# [SOLVED] Pc freezing not in safe mode



## computerworld (Nov 26, 2010)

HELLO MY CMPUTER KEEPS FREEZING BUT NEVER FREEZES ON SAFE-MODE PLEASE HELP ME ON THIS. ON THE NORMAL MODE IT FREEZES IN BETWEEN 2-5 MINITES BUT ON SAFE MODE I DO EVERYHTING ON THIER BUT IT NEVER FREEZES SO PLEASE HELP ME DESPRITLY???? I REALLY NEED SOMEONES HELP OUT THERE PLEASE HELP ME:wave:


----------



## patmark (Jul 11, 2010)

*Re: Pc freezing not in safe mode*

Hi CW, and welcome to TSF. I would be happy to help you resolve this issue. Keep in mi9nd however that in the forum format the only information that I have to work with is the information that you can provide me with.

Here are some questions for you to answer that will help me.

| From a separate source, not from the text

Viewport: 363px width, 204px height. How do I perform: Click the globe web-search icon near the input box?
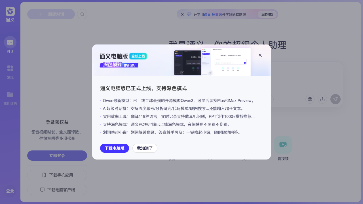(x=310, y=99)
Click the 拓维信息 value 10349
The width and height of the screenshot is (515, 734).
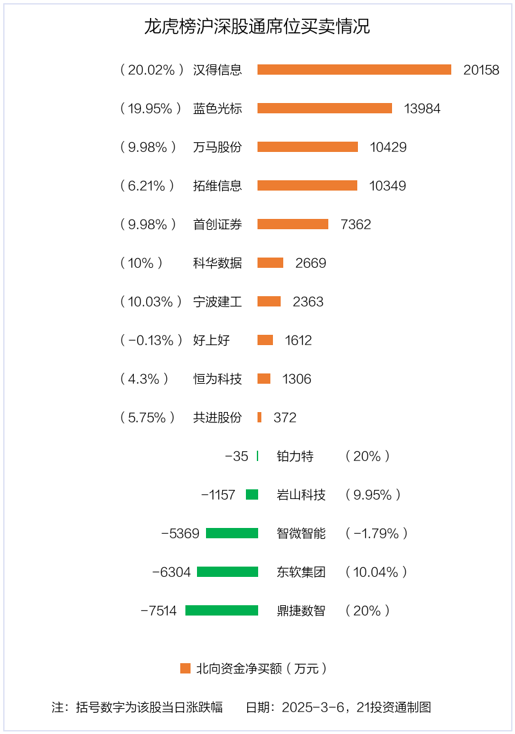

Just answer them the best you can and if you dont know an answer its ok. If you already answered anything I'm asking in your first post just skip over it.

1). What kind of computer do you have? Laptop? Desktop? Dell, HP, Ect?
2). Whats your level of experience? Novice, intermediate, expert, or dont know squat?
3). What operating system are you using? Xp Home or XP Pro? Which service pack, SP1,2, or 3?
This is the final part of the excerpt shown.